The seven tourists who allegedly posed in the nude for photographs on top of Mount Kinabalu and whose actions are said to have angered the spirits there which unleashed Friday’s earthquake, will face charges in a native court for violating local native laws, said the chairman of the Board of Trustees of the Sabah Parks.
Datuk Seri Tengku Zainal Adlin told reporters at the Sabah Park headquarters in Kundasang last night that the tourists were in police custody in Kota Kinabalu and could be charged as early as tomorrow.
He, however, could not say if they would be charged in the court in Kota Kinabalu or the one in Kundasang.
The death toll from the quake that hit Sabah on Friday morning is now 13, while six people remain missing.
Most KadazanDusuns interviewed believed in their ancestors’ belief in the spirits of the mountain, and that the spirits were provoked by the tourists’ reported nude jaunt at the summit of the mountain last week.

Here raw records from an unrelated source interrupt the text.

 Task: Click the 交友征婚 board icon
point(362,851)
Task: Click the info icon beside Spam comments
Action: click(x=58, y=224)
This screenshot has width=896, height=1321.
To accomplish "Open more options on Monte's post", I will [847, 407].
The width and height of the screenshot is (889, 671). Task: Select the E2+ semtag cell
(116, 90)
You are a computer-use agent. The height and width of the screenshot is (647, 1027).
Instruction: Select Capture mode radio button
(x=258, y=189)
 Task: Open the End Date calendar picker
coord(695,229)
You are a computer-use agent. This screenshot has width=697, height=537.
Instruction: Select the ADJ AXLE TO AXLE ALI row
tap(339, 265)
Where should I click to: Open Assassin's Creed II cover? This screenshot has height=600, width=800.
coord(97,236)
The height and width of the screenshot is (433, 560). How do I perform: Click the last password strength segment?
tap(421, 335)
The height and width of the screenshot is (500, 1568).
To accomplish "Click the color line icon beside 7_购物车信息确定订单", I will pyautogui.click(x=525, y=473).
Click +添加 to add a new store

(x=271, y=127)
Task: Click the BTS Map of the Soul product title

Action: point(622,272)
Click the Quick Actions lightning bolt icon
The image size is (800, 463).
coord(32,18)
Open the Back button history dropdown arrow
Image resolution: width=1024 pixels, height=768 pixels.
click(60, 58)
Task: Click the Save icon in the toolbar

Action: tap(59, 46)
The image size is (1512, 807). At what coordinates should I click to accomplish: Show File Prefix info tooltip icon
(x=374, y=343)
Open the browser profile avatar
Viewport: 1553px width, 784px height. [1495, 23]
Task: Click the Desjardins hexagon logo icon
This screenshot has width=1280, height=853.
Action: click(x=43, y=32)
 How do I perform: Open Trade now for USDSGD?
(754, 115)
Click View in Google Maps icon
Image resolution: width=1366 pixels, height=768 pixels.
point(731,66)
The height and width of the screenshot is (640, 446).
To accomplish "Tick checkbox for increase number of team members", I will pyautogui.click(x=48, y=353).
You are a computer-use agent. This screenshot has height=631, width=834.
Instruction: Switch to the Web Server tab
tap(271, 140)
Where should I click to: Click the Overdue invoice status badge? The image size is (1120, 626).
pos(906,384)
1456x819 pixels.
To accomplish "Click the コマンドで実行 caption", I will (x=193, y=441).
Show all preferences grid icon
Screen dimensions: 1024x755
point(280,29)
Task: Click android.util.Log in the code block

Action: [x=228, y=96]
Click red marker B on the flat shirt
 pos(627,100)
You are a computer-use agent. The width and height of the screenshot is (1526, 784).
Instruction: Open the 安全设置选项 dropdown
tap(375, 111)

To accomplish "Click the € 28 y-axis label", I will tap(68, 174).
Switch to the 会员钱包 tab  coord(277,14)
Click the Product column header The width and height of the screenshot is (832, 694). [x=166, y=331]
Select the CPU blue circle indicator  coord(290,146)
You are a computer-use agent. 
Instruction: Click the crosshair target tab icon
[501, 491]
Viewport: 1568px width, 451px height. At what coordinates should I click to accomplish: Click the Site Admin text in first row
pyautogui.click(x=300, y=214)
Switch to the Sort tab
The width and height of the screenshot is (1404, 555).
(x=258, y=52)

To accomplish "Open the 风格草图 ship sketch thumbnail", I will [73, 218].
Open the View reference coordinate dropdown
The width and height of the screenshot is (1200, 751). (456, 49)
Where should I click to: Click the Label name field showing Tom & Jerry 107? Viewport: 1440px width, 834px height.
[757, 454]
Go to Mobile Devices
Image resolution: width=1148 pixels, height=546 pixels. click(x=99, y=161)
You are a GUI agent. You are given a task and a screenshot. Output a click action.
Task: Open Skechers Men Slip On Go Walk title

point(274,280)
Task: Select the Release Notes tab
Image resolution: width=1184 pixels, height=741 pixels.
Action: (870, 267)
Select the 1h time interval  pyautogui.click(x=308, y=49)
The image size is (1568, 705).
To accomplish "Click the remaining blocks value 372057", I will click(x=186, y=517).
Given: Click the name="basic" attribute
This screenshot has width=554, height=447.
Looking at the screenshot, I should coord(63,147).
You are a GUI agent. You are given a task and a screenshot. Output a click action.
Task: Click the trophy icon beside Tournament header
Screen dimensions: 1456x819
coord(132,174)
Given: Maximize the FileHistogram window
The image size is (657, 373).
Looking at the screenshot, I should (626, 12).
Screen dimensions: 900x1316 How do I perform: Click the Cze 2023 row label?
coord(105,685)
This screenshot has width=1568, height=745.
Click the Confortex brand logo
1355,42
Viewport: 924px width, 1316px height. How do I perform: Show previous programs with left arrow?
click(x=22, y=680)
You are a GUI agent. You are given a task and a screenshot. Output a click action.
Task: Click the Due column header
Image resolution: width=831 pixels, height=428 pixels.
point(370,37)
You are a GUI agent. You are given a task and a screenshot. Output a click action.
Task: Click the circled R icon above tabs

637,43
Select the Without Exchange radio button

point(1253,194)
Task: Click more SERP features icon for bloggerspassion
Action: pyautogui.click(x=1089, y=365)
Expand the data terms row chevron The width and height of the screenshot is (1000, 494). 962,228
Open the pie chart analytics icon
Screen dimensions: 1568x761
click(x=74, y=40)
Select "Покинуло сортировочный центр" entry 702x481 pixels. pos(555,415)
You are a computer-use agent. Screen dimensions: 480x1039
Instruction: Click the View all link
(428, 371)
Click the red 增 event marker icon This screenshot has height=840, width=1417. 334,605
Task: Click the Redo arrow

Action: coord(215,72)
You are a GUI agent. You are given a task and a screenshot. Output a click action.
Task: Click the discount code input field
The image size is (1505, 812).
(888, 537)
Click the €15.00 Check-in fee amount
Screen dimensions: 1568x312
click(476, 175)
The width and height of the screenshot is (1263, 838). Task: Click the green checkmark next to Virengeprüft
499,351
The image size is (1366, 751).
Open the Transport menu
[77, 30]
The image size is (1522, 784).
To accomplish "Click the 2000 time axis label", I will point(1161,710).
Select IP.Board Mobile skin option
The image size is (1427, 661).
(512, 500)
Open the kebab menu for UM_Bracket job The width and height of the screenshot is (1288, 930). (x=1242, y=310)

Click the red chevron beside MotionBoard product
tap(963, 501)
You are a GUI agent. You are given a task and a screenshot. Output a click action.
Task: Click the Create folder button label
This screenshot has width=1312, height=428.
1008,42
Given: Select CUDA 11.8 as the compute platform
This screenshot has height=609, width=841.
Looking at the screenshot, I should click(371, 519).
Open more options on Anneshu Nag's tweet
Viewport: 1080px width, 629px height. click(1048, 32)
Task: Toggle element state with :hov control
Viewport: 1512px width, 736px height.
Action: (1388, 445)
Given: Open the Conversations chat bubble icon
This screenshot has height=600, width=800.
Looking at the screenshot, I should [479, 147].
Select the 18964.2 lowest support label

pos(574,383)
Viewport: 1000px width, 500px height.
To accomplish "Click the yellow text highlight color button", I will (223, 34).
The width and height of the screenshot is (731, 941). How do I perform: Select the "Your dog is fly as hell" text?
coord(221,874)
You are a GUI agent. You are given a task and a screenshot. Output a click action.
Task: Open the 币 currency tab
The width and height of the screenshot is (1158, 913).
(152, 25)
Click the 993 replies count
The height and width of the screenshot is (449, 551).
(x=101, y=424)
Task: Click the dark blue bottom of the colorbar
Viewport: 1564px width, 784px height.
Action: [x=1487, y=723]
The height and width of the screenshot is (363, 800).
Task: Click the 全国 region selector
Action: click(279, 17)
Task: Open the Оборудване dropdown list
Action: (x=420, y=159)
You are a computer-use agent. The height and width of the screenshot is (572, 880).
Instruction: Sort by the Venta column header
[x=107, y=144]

The tourists also allegedly urinated in “improper places” at the summit.
“It’s akin to someone going to a mosque or temple and urinating in them,” said Zainal, describing the act as desecration.
Photos of their antics were posted on Facebook, which quickly went viral.
Even Sabah deputy chief minister Datuk Seri Joseph Pairin Kitingan shared the sentiment that the Westerners provoked the spirits and that they should be punished.
He reportedly said a ritual would be conducted to appease the angry spirits.
The mountain is revered by locals who called it Akinabalu, which in the native language means resting place of the dead.
“Kadazandusuns have long believed the mountain to be sacred, and in the past even pointing at the mountain was absolute taboo,” said Zainal.
“They still believe it to be sacred today and that is why the sogit (a sacrificial ritual) is performed at the end of every year to appease the spirits and seek their permission to climb it for another year,” he said.
“They (the tourists) have no respect for local beliefs. It is only appropriate they be punished for disrespecting and breaking local native laws.”
Even though he is Muslim, Zainal believed there is “something” in the mountain from personal experience.
The former Royal Air Force pilot narrated how a Frenchman in the 50s refused to perform the sogit before climbing the mountain and was seriously injured in a fall.
He said a series of unusual and unexplained incidents also occurred in the attempt to take the injured Frenchman to hospital.
The incidents, said Zainal, so unnerved the Frenchman that he later had the sogit performed.
The sogit is a ritual where seven white “kampung” chickens are slaughtered and seven of everything including beetlenut leaves and kapor, are offered to appease the spirit before any climb.
Seven, said Zainal, is an important number in ancient Kadazandusun religious belief.